• Problem requirements
Revise the passage on Microsoft's Windows 8 upgrade price from "Microsoft (MSFT) has" through "three times that.", replacing "chump change" with "pocket change".

• Exercise passage
════════════════════
Microsoft (MSFT) has been so busy writing-off rancid investments and unfurling Apple (AAPL) iPad challengers that traders have overlooked the possible implications of a bumptious move: the software overlord will be selling the new version of Windows on the cheap.
Anyone running Windows XP or an operating system more modern can upgrade to Windows 8 Pro for comparative chump change: 40 bucks. This is considerably less than in the past-or expected. The cheapest upgrade to Windows 7 used to run you about three times that.
It is also a big break from the past, aligning Microsoft with Apple, which sells upgrades for a similar pittance.
That said: anytime a company lowers prices, it has to give traders pause. Discounting hurts margins and is a symptom of weakness. Also, high prices can create their own level of desire. Back when he was a bouncing baby media mogul, Michael Bloomberg once famously said that when he had a product that wasn't selling, he-very counterintuitively-raised the price, to great effect.
════════════════════
• Extracted records
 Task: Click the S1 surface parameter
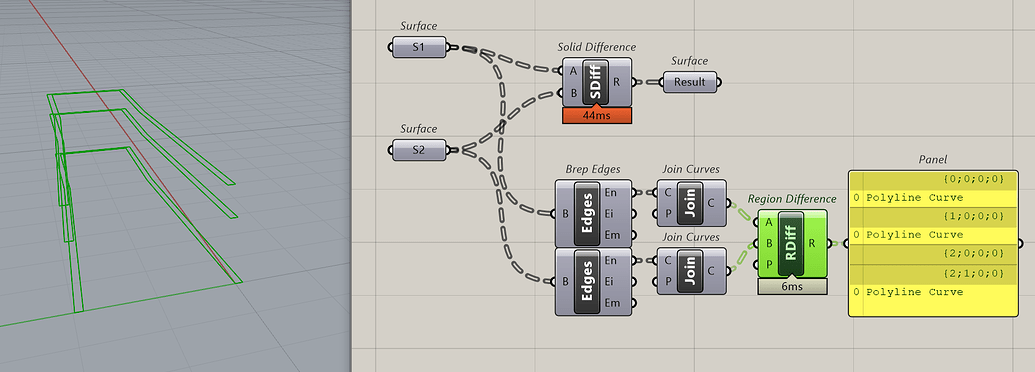pos(418,47)
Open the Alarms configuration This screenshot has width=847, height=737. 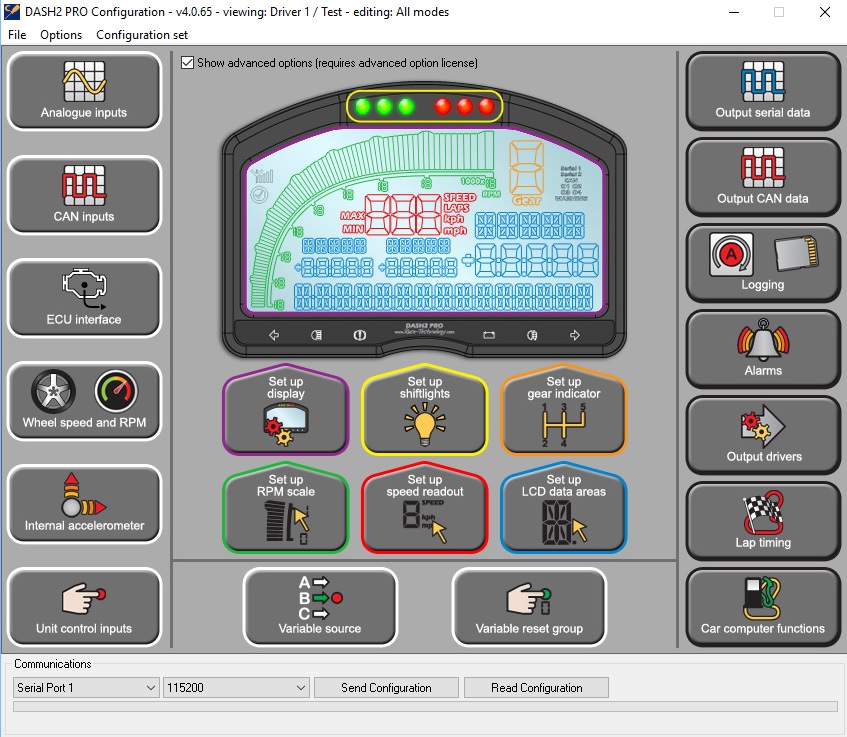pyautogui.click(x=763, y=349)
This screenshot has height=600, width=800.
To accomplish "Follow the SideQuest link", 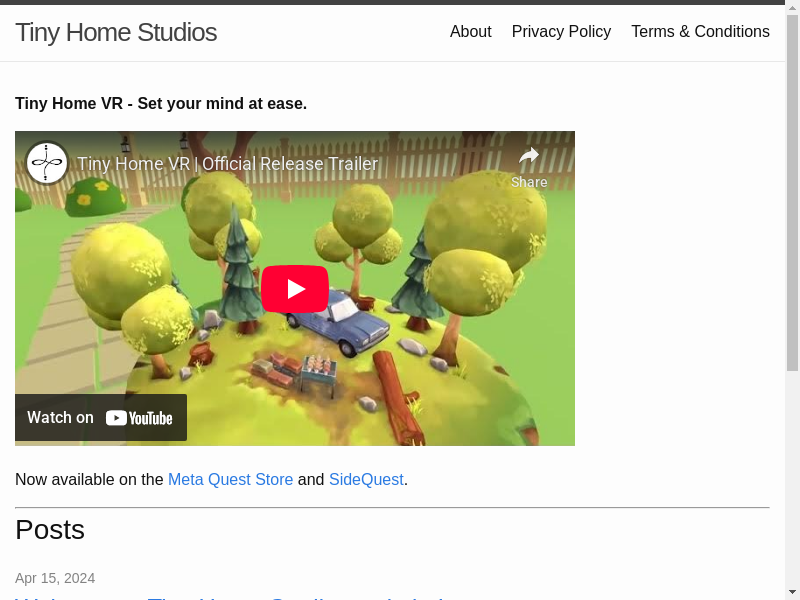I will pos(366,479).
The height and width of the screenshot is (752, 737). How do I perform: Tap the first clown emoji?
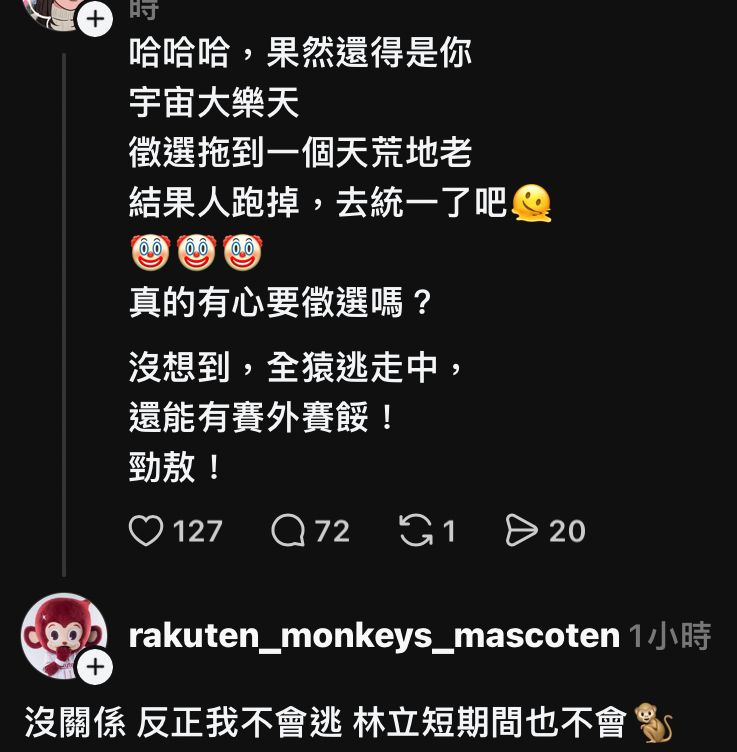[151, 252]
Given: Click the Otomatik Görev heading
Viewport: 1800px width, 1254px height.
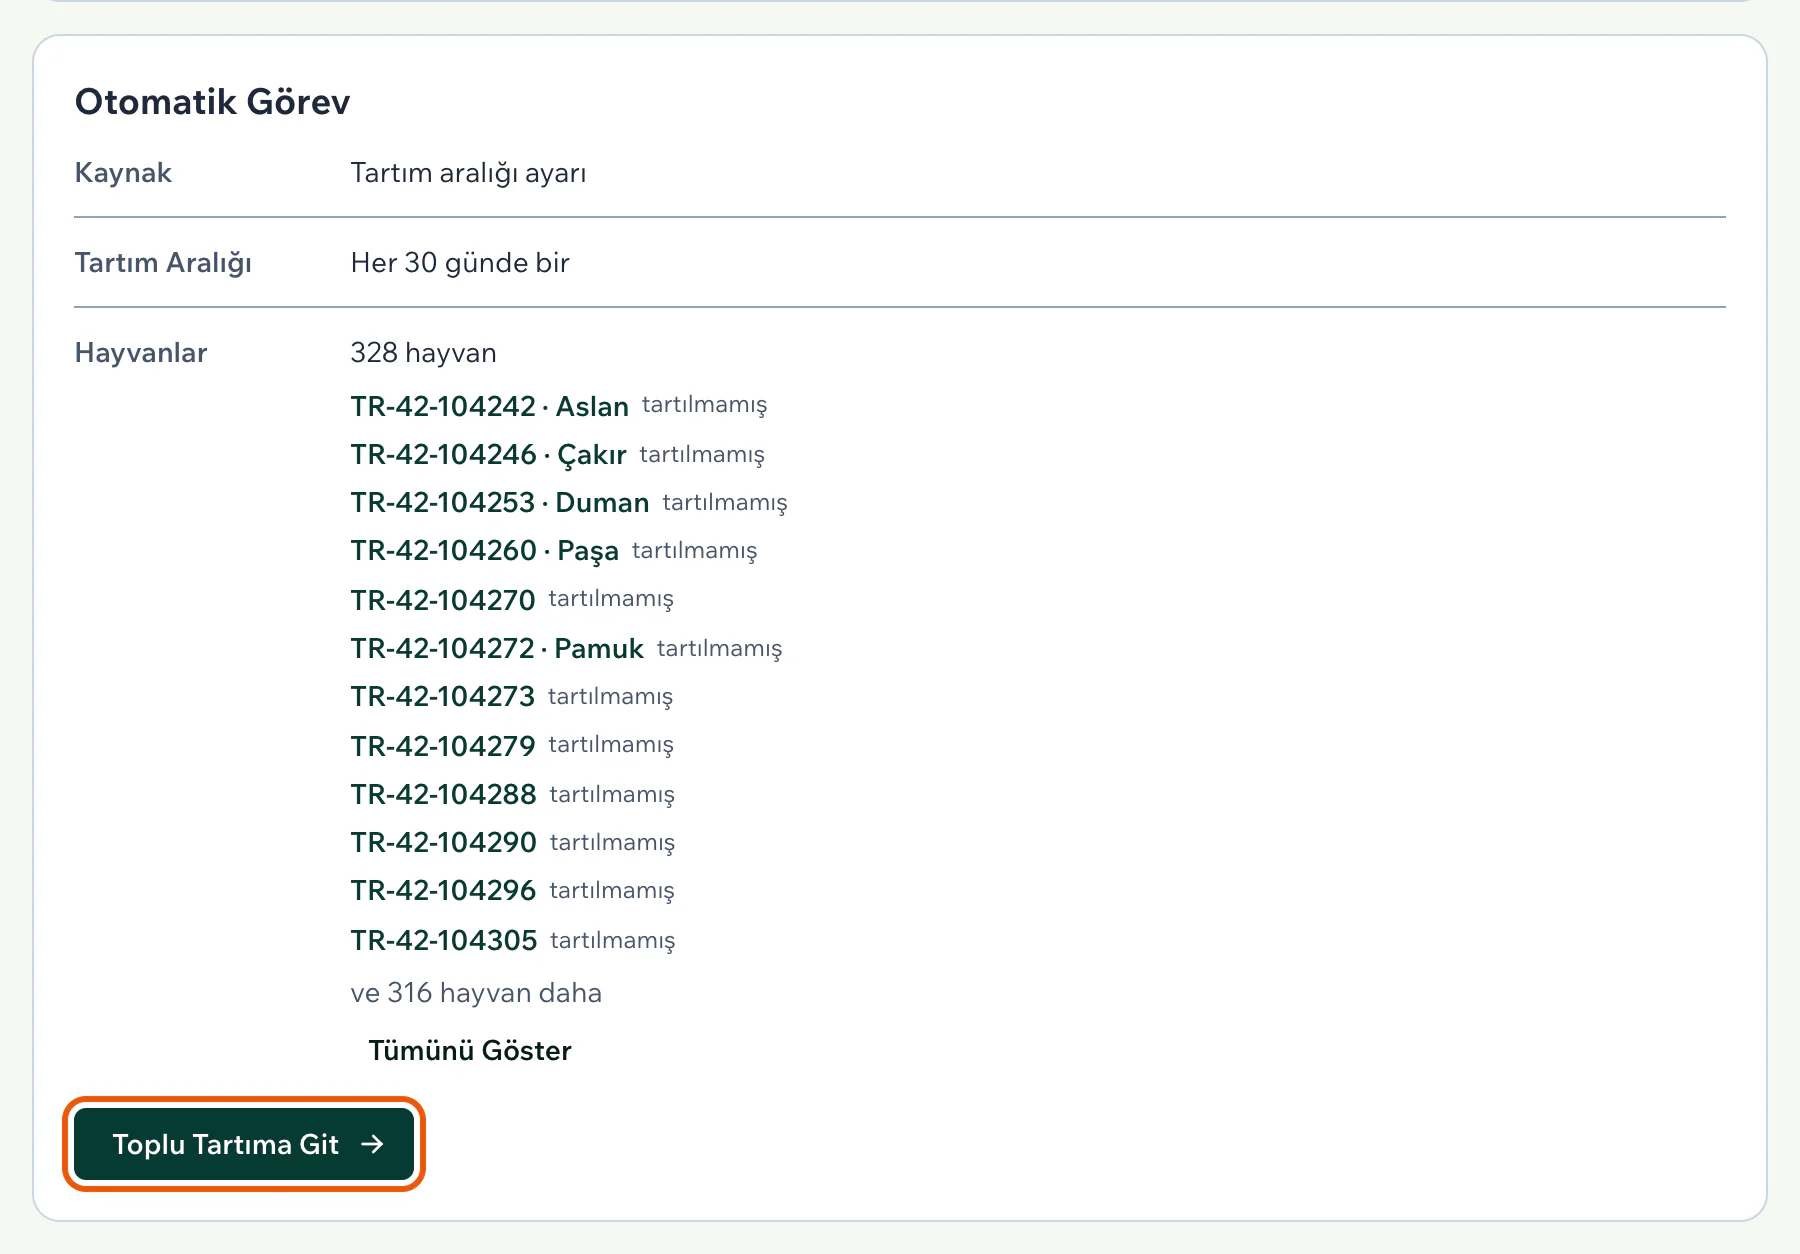Looking at the screenshot, I should pyautogui.click(x=213, y=102).

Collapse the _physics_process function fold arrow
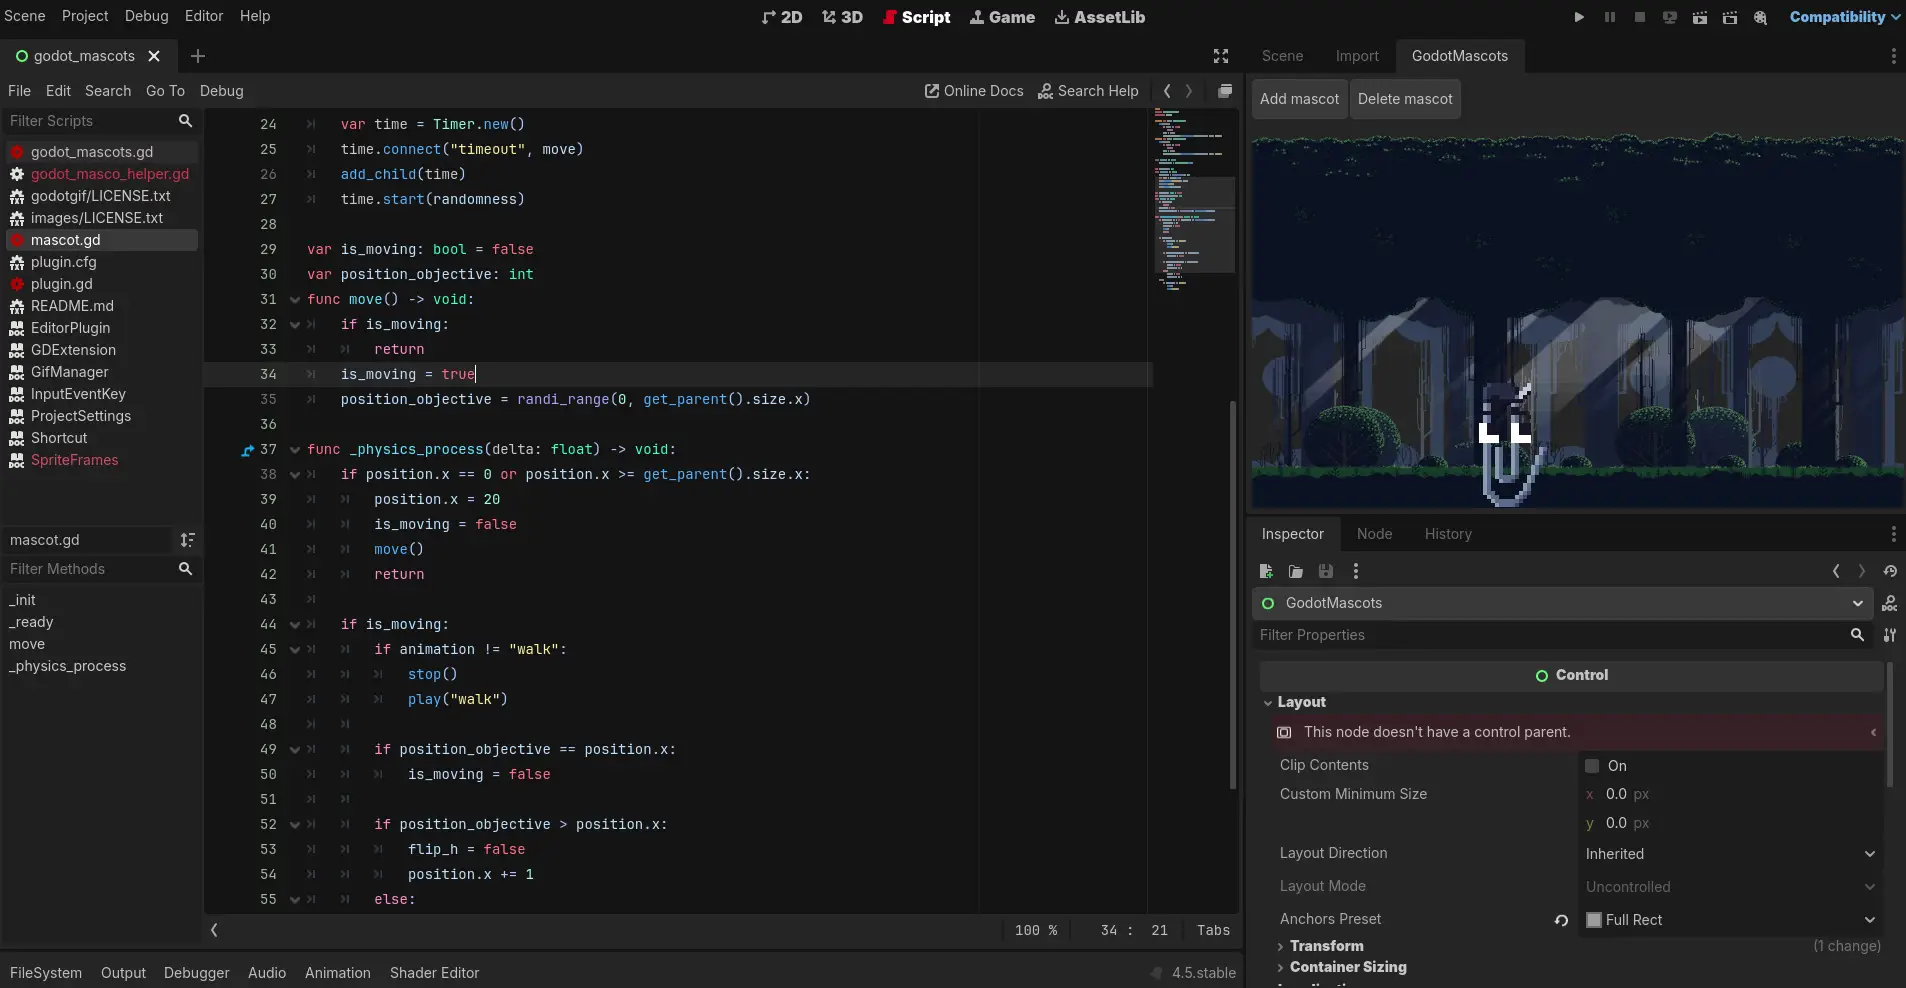tap(295, 450)
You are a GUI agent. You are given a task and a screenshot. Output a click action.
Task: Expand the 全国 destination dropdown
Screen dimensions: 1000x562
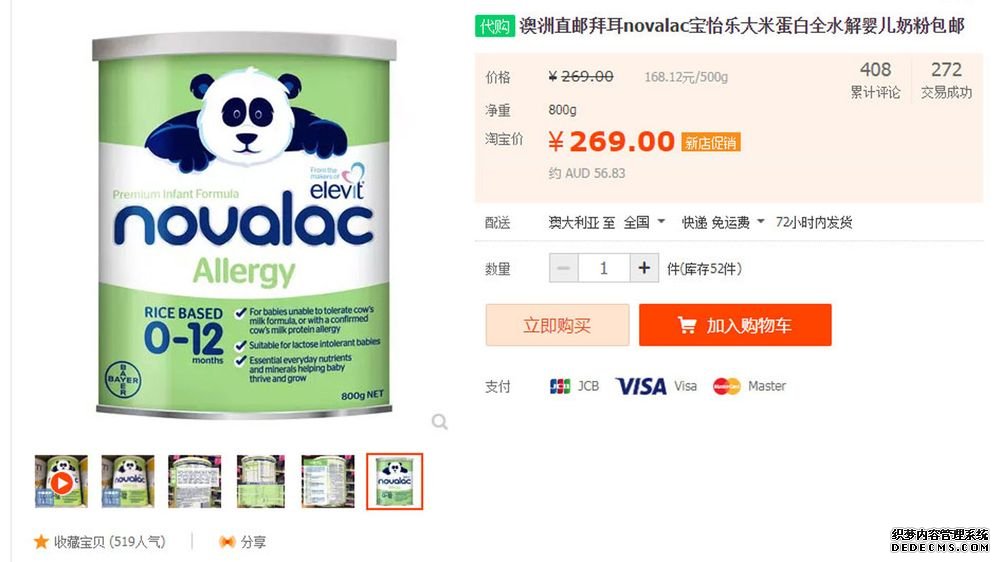click(644, 222)
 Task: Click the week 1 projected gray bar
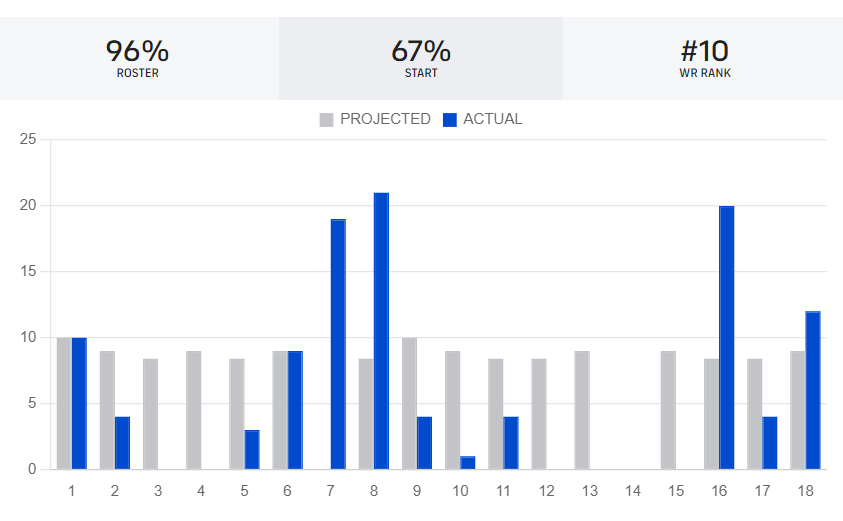click(64, 403)

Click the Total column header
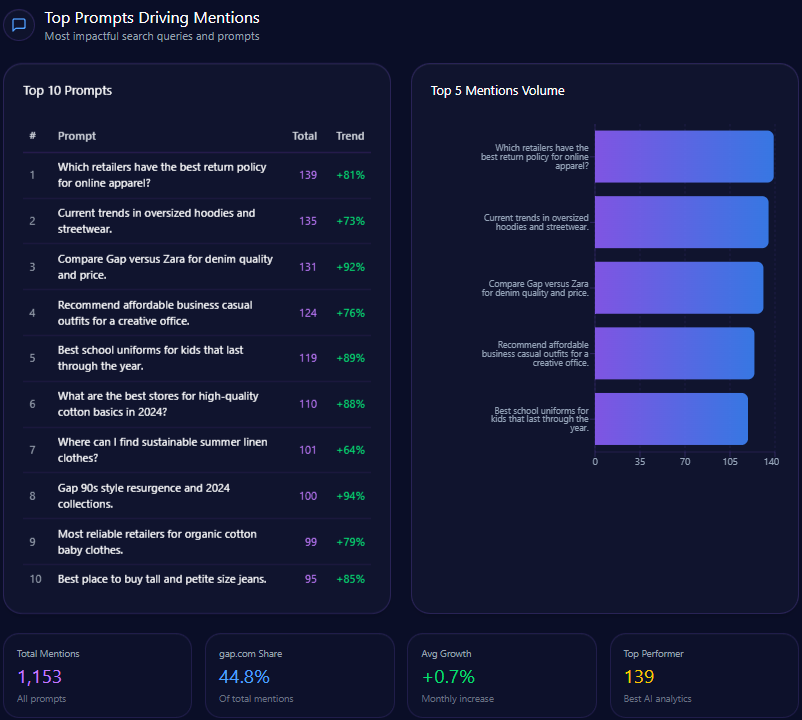[x=304, y=136]
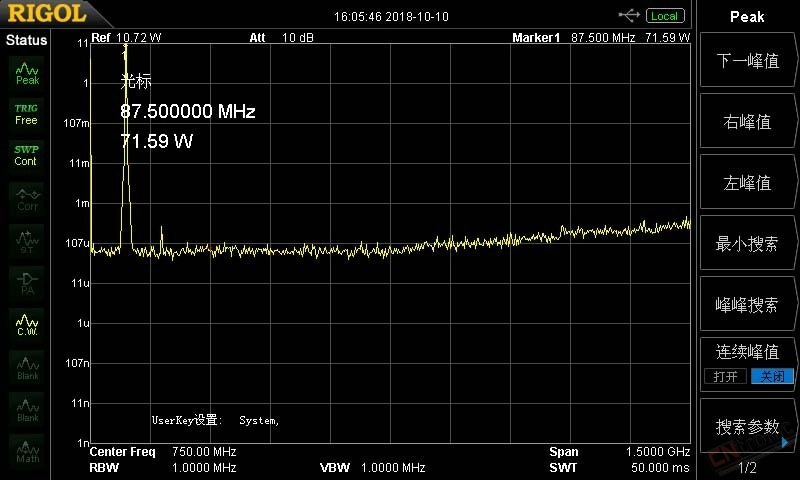The width and height of the screenshot is (800, 480).
Task: Click the TRIG Free status icon
Action: [x=27, y=114]
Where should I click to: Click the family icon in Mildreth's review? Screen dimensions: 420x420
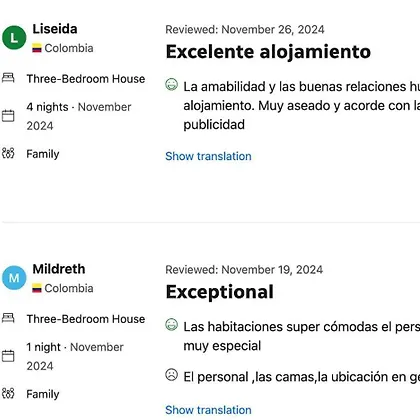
════════════════════
• Result of this task
Microsoft (MSFT) has been so busy writing-off rancid investments and unfurling Apple (AAPL) iPad challengers that traders have overlooked the possible implications of a bumptious move: the software overlord will be selling the new version of Windows on the cheap.
Anyone running Windows XP or an operating system more modern can upgrade to Windows 8 Pro for comparative pocket change: 40 bucks. This is considerably less than in the past-or expected. The cheapest upgrade to Windows 7 used to run you about three times that.